#### Set exercise
Set out every line of the records below as a Markdown table with the columns Row and Line, numbering each line and skipping blank ones. Leave the pictures out.
>> BEGIN
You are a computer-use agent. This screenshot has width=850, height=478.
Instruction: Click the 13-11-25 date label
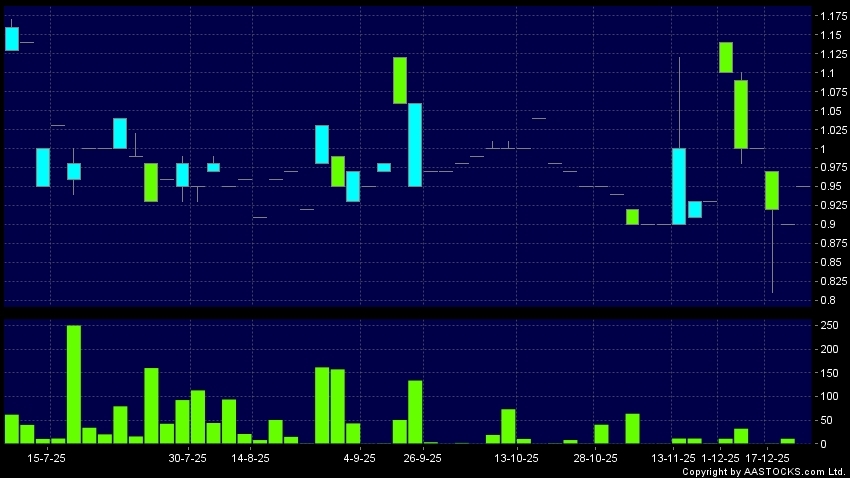[x=673, y=458]
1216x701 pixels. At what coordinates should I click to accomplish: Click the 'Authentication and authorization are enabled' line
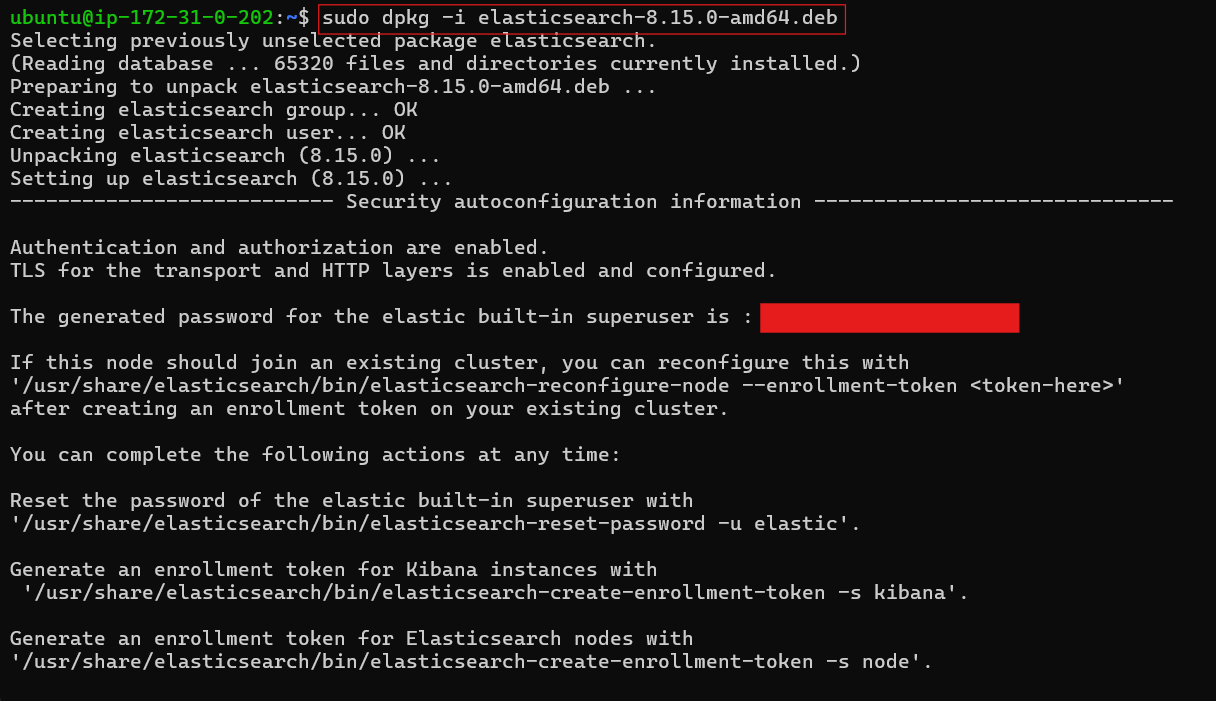(279, 247)
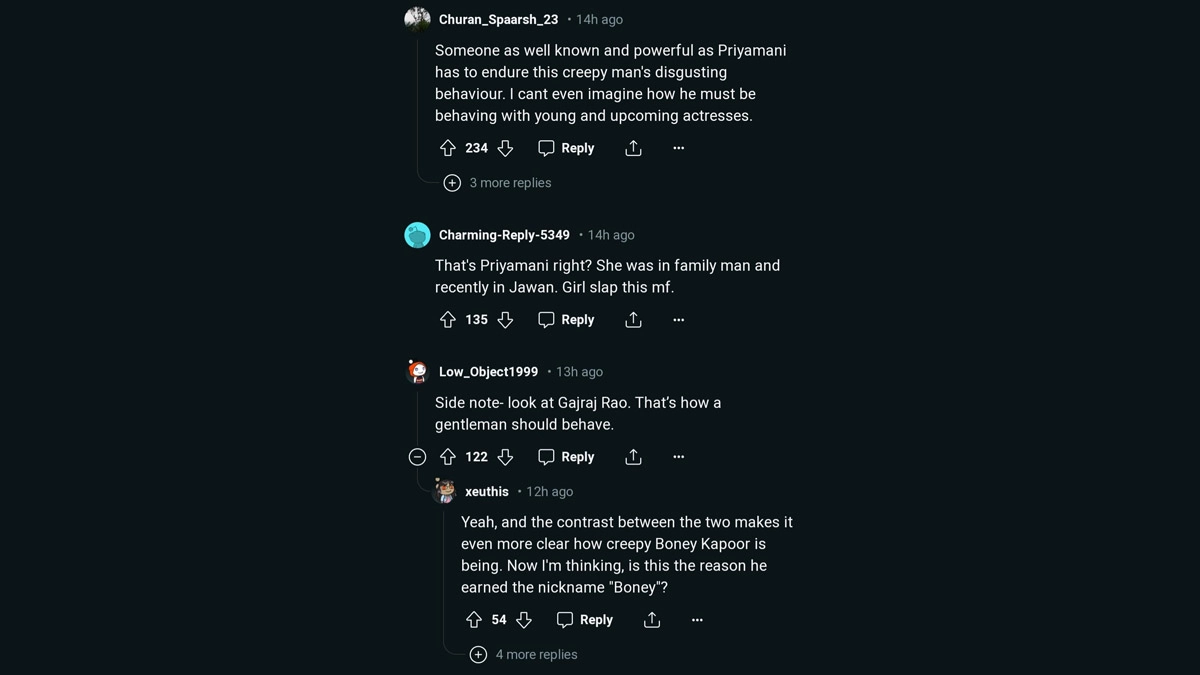This screenshot has height=675, width=1200.
Task: Open Charming-Reply-5349's username link
Action: (504, 235)
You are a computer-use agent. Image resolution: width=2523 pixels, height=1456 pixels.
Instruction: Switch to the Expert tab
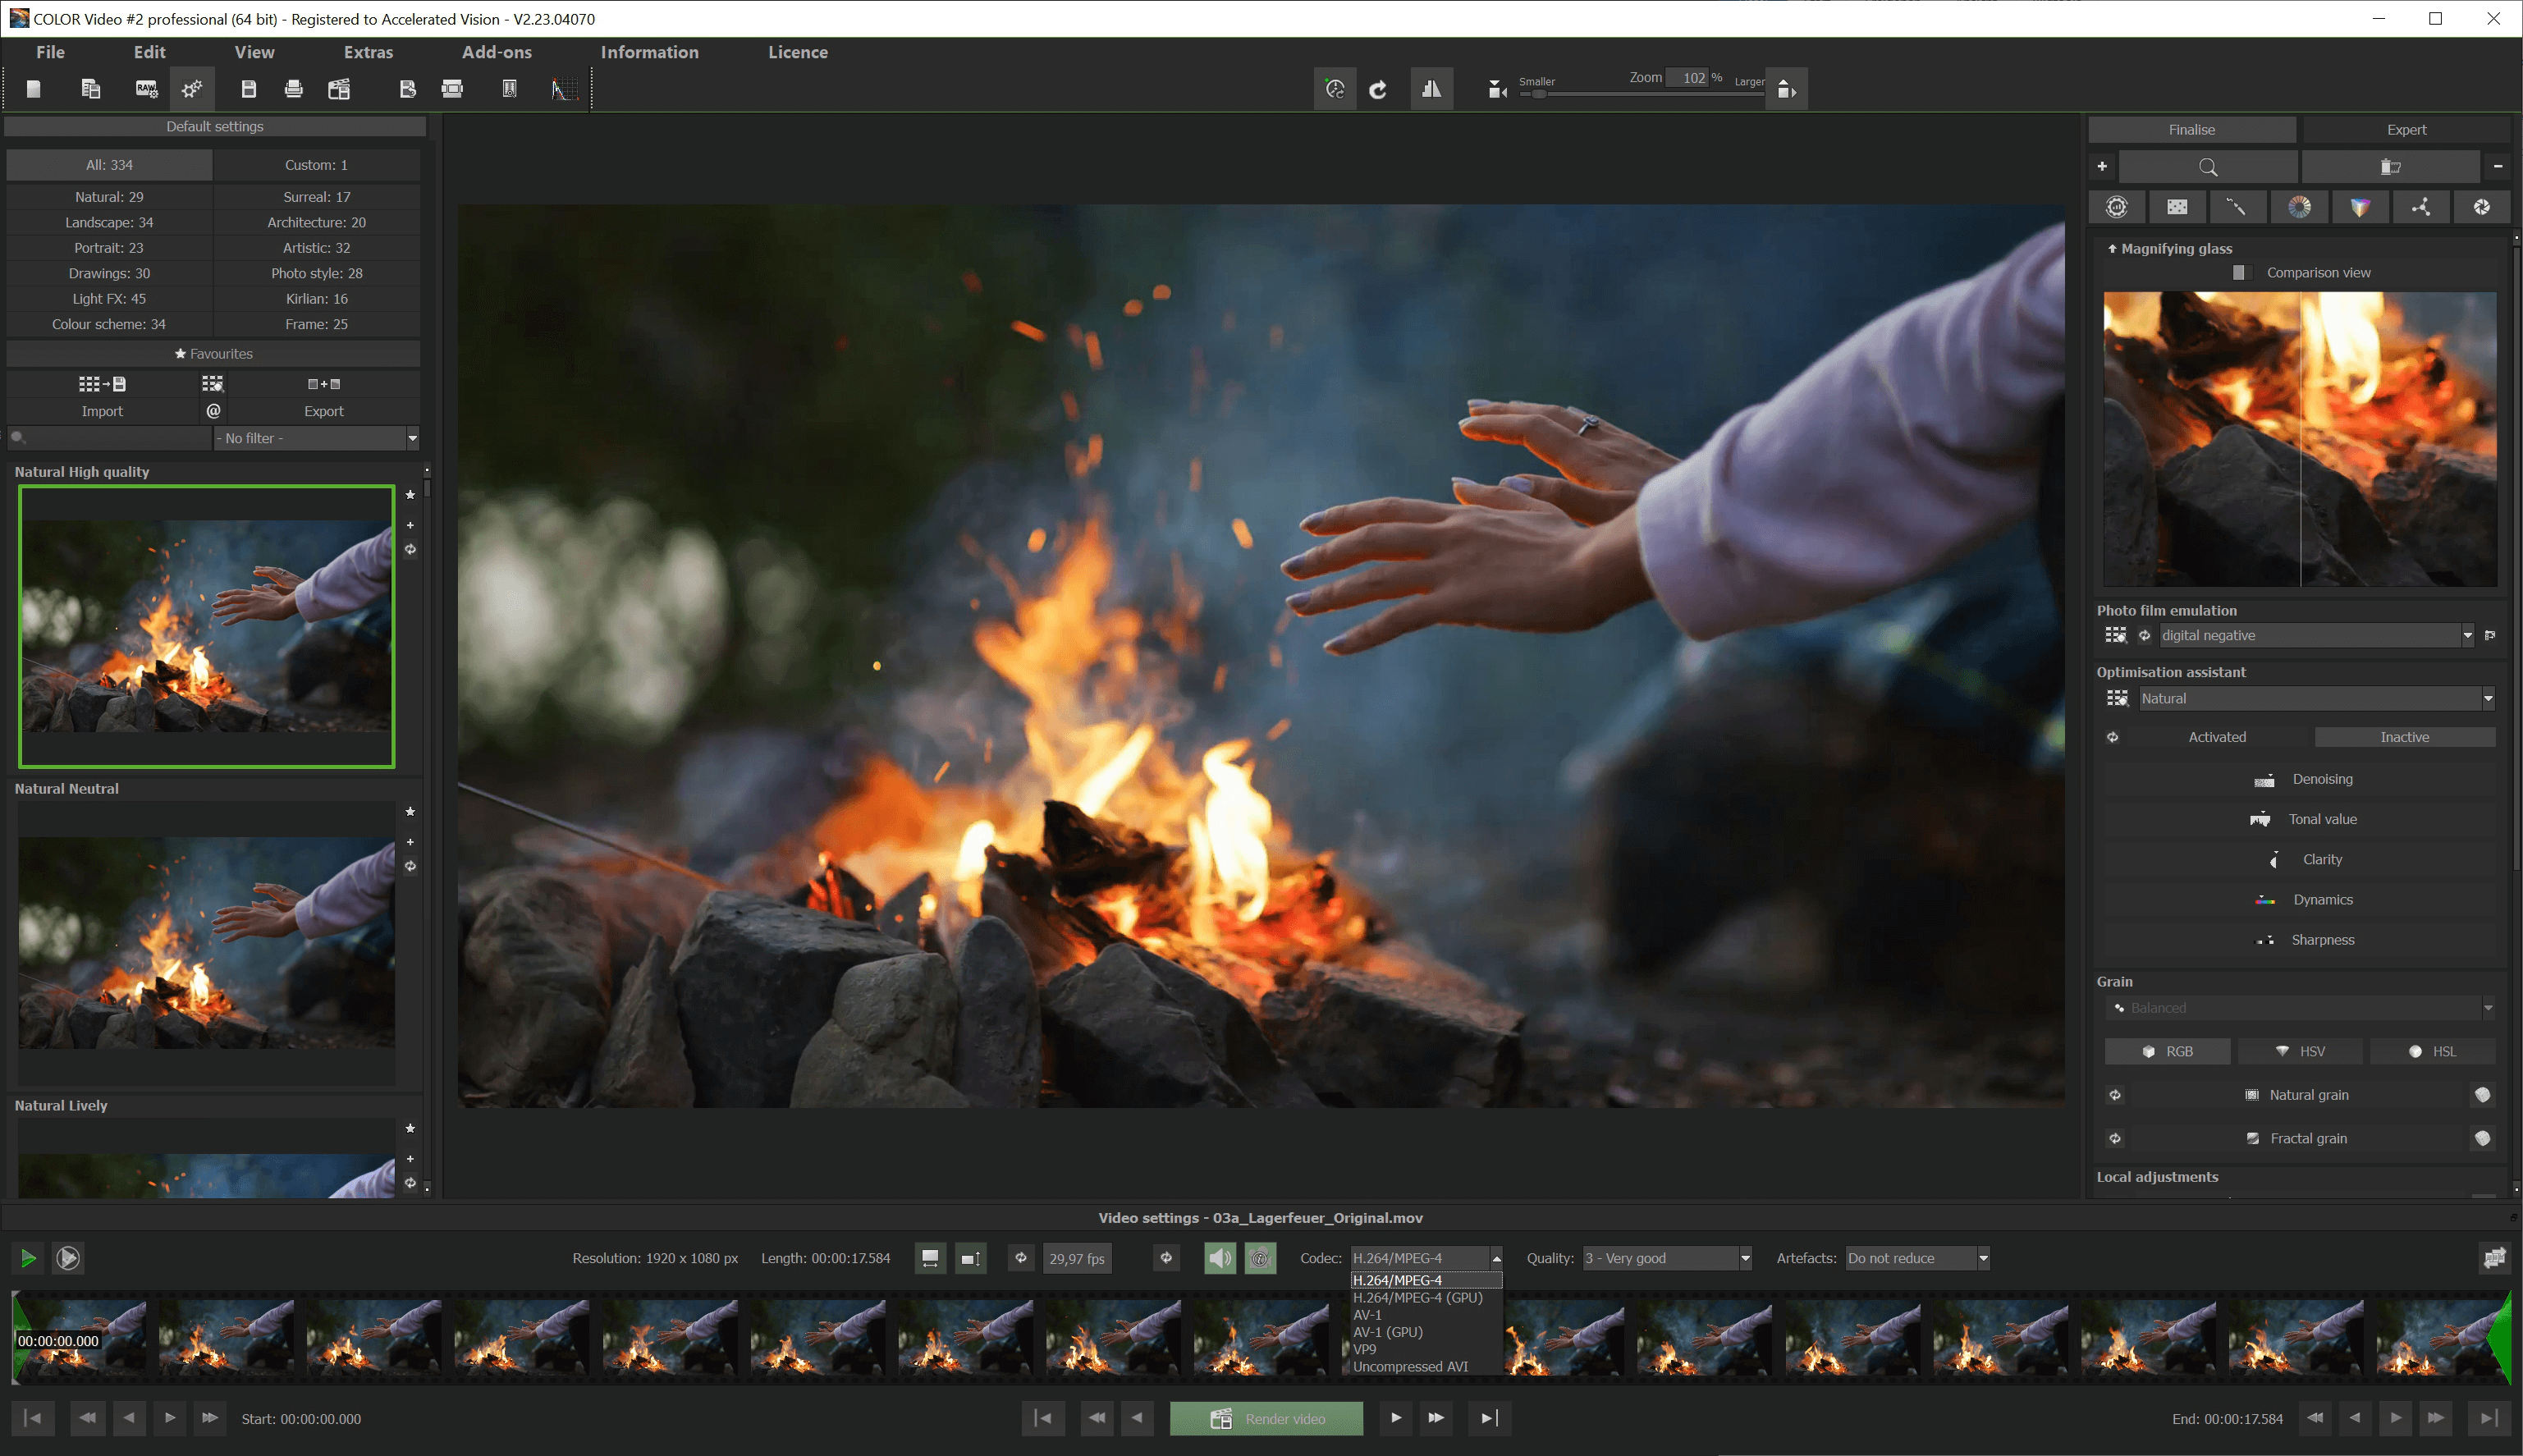(x=2405, y=129)
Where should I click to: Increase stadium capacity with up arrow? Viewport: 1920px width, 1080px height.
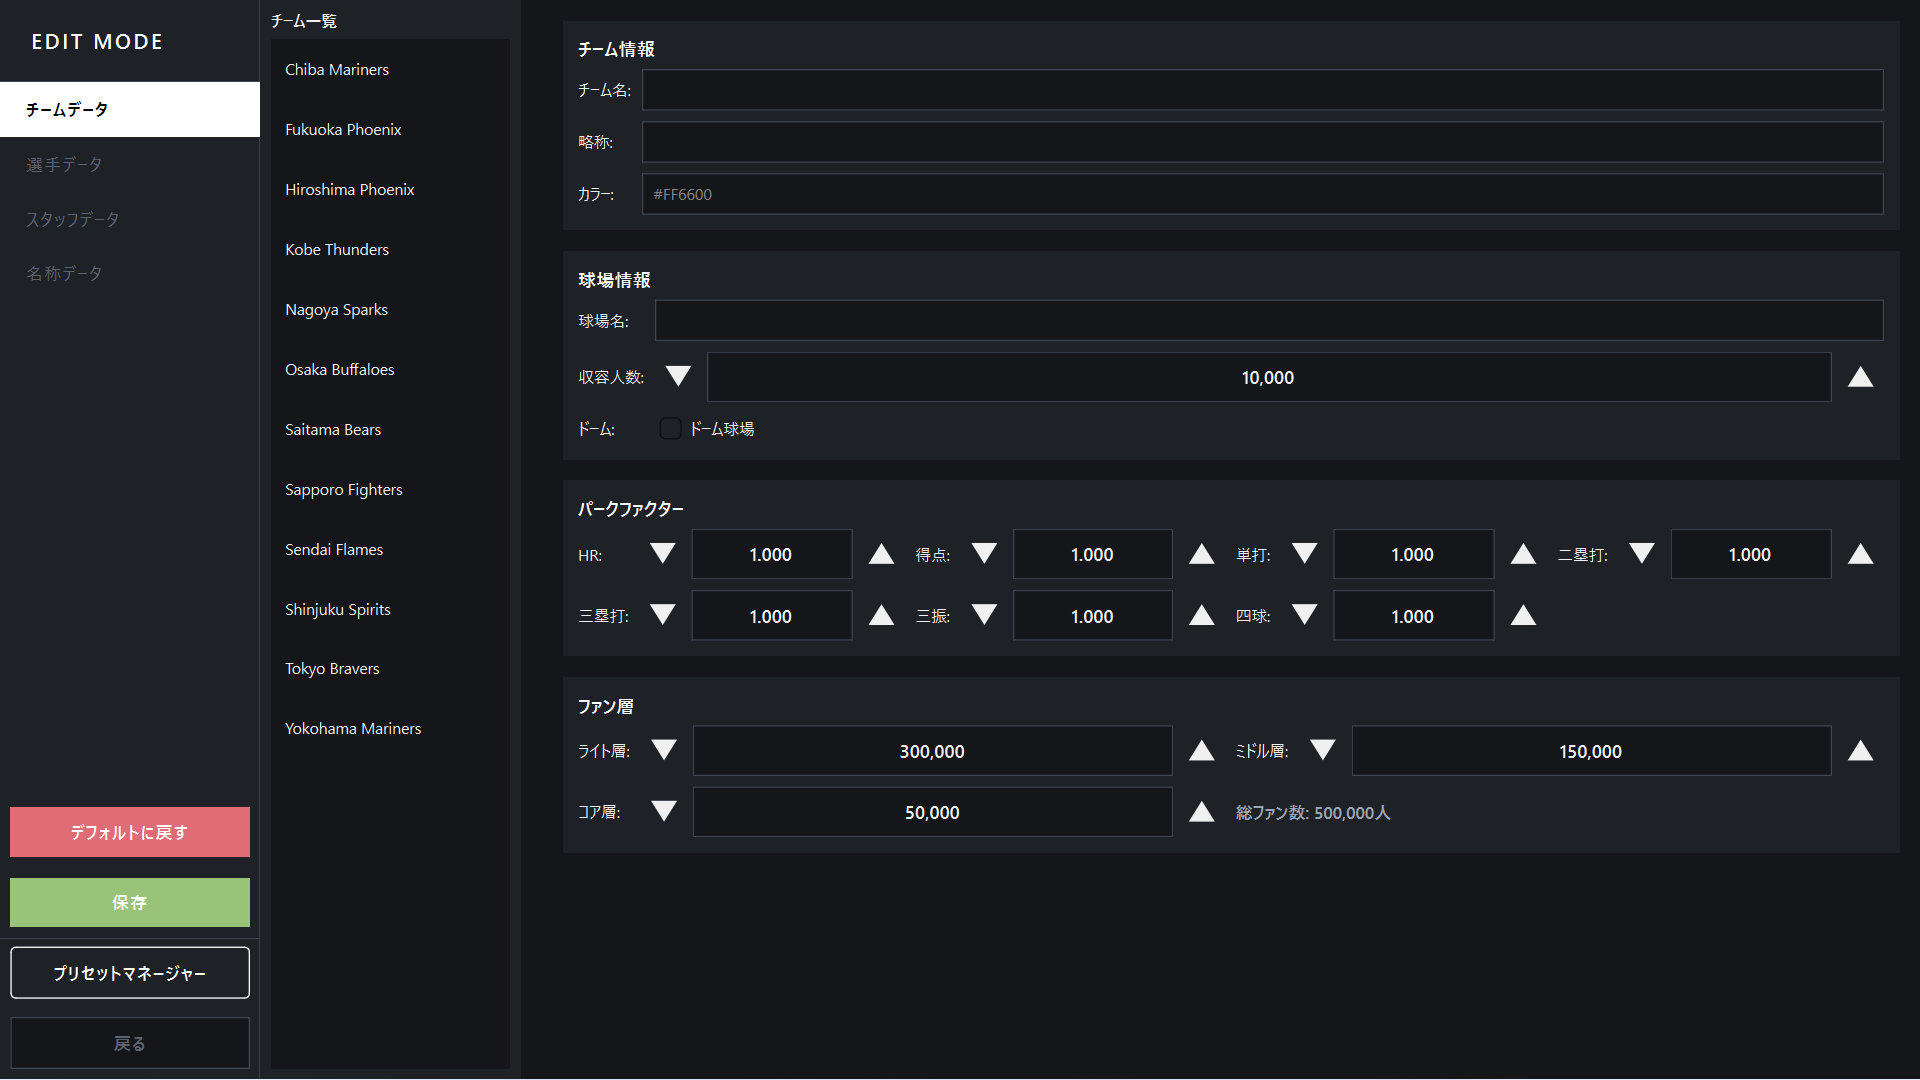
>> END
#### Written solution
| Row | Line |
|---|---|
| 1 | You are a computer-use agent. This screenshot has width=850, height=478. |
| 2 | Instruction: Click the 13-11-25 date label |
| 3 | [x=673, y=458] |
| 4 | 1216x701 pixels. At what coordinates should I click to accomplish: Click the 'Authentication and authorization are enabled' line |
| 5 | (279, 247) |
| 6 | This screenshot has height=675, width=1200. |
| 7 | Task: Open Charming-Reply-5349's username link |
| 8 | Action: (504, 235) |
| 9 | You are a computer-use agent. Image resolution: width=2523 pixels, height=1456 pixels. |
| 10 | Instruction: Switch to the Expert tab |
| 11 | (x=2405, y=129) |
| 12 | Where should I click to: Increase stadium capacity with up arrow? Viewport: 1920px width, 1080px height. |